Energy Levels Check-In Template
The Energy Levels Check-In is a quick, visual team activity that uses a battery metaphor to gauge how team members are feeling at the start of a meeting. This easy-to-facilitate ice breaker provides immediate insight into your team's mental and emotional state, helping you adjust your meeting approach for maximum productivity and engagement.
What Is the Energy Levels Check-In?
The Energy Levels Check-In is a battery-themed check-in activity that creates a safe space for team members to share their current energy state.
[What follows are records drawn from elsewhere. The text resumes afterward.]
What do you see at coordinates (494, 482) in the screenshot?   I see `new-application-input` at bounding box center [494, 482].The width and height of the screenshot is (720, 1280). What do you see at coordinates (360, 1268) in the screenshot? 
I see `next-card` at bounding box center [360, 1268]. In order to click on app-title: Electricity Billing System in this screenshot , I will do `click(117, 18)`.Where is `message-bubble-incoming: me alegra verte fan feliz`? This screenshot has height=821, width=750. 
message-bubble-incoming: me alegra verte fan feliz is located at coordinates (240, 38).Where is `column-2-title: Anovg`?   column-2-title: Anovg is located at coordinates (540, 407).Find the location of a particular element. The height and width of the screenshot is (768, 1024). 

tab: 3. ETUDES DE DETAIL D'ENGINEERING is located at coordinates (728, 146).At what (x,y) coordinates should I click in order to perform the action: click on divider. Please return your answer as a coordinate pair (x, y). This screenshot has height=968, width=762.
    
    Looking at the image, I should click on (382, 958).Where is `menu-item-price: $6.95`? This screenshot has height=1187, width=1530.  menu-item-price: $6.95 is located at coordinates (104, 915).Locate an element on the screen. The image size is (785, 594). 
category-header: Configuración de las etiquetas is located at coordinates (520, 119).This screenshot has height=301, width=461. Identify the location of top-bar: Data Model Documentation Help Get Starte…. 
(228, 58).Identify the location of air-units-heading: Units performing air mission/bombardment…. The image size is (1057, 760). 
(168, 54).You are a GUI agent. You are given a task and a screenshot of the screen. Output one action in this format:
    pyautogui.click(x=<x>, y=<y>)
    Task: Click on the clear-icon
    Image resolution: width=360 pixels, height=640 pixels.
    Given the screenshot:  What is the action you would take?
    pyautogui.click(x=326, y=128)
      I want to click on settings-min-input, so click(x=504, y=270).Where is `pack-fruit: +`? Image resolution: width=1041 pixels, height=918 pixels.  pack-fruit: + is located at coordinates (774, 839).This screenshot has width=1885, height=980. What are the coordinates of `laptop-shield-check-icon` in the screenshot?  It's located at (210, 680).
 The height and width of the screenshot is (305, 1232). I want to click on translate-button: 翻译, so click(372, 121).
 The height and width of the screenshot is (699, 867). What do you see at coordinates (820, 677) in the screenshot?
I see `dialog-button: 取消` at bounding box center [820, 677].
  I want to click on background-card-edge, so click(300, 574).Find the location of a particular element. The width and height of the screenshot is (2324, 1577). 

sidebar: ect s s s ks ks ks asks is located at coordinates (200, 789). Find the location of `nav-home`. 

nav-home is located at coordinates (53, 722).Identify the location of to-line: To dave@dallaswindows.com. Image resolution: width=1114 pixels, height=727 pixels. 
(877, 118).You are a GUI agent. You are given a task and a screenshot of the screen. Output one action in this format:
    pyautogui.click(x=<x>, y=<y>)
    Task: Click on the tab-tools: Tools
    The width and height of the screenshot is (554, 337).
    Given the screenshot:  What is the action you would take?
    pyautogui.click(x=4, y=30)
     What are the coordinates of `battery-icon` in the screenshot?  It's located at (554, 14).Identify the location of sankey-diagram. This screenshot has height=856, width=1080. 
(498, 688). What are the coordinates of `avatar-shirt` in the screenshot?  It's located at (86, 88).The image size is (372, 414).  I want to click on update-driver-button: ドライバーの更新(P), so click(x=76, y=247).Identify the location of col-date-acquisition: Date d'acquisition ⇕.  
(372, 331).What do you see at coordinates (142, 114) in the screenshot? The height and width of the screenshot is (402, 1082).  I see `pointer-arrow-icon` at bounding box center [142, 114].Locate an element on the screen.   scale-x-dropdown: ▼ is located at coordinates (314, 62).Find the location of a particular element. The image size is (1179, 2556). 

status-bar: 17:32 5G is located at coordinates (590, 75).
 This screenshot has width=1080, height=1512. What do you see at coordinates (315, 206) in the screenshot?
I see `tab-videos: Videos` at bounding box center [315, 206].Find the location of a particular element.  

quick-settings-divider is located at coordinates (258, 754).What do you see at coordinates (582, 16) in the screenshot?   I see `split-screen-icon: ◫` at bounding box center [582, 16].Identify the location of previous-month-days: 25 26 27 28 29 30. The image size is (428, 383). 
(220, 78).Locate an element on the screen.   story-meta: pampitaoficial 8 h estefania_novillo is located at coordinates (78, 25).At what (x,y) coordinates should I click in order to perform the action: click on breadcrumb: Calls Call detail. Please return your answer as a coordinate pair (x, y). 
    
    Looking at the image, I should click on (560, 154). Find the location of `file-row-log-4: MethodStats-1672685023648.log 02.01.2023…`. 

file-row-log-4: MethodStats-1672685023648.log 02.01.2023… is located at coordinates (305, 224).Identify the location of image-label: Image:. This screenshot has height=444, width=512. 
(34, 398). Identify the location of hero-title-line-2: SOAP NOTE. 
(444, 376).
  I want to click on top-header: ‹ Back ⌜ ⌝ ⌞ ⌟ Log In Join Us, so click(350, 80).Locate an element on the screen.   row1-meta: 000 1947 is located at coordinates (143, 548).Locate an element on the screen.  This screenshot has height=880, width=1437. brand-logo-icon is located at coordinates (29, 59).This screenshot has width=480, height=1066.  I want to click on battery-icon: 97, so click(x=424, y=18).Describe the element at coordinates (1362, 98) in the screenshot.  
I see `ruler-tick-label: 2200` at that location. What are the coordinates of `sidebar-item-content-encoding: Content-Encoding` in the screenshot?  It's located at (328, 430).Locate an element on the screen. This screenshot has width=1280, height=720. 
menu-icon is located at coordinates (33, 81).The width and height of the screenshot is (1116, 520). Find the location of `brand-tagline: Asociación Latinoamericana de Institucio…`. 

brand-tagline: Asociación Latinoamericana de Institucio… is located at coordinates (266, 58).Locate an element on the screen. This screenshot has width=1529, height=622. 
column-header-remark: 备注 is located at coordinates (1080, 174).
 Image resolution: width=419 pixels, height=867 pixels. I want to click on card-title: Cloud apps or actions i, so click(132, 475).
Using a visual battery indicator with five levels, participants place tokens along the battery to represent their energy level, from "Completely flat" to "Feeling great!" This simple metaphor makes it easy for everyone to quickly communicate their capacity for engagement without lengthy explanations.
The battery metaphor works perfectly for remote teams because it:
- Provides a universally understood visual scale
- Allows for quick, non-verbal communication
- Creates a non-judgmental way to share personal state
- Offers a snapshot of the team's collective energy
Benefits & When to Use
This template is especially valuable:
- At the start of sprint meetings, retrospectives, or planning sessions
- When team members are working across time zones with different energy patterns
- During high-pressure project phases when burnout risk is elevated
- After intense work periods to check how the team is recovering
- When you notice potential disengagement or fatigue affecting productivity
Benefits include:
- Quick identification of team members who may need additional support
- Ability to adjust meeting pace and structure based on collective energy
- Creates psychological safety by normalizing energy fluctuations
- Provides a baseline that can be tracked over time to identify patterns
- Enables facilitators to pair high-energy and low-energy team members for balanced collaboration
How to Run an Energy Levels Check-In Session
Time required: 5-10 minutes
Introduce the activity (1 minute)
- Share the battery visualization and explain the five energy levels
- Clarify that there are no "wrong" energy levels—just honest ones
Individual reflection (1 minute)
- Ask each team member to quietly reflect on their current energy state
- Remind them to consider both physical and mental energy
Place tokens on the battery (2-3 minutes)
- Have each team member add a token to the battery level that represents their energy
- Encourage optional use of sticky notes to provide context if desired
- Possible levels include:
- "Feeling great!" (Full battery)
- "Feeling good" (Three-quarter battery)
- "Feeling OK" (Half battery)
- "Running out of energy" (Low battery)
- "Completely flat" (Empty battery)
Brief sharing round (2-4 minutes)
- Invite voluntary sharing of reasons behind energy levels
- Keep this quick—one sentence per person is sufficient
Adjust meeting approach (1 minute)
- Based on the results, discuss whether to:
- Modify the meeting agenda or pace
- Shorten certain sections
- Add energizing activities
- Plan for follow-up with team members showing very low energy
- Based on the results, discuss whether to:
Tips for a Successful Energy Levels Check-In
- Create psychological safety: Make it clear that low energy isn't a sign of poor performance—it's valuable data
- Lead by example: Facilitators should go first and be honest about their own energy level
- Track patterns: Consider capturing screenshots of the results over time to identify trends
- Follow up individually: If someone consistently shows very low energy, check in privately after the meeting
- Pair strategically: For breakout activities, consider pairing high-energy people with those showing lower levels
- Adapt your facilitation: With mostly low energy, use more interactive techniques; with high energy, capitalize on enthusiasm for complex tasks
- Don't overuse: While valuable, using this check-in too frequently (more than weekly) might reduce its effectiveness
Remember that energy levels are influenced by many factors—some work-related, some personal. The goal isn't to force everyone into high-energy states, but to acknowledge reality and adapt accordingly.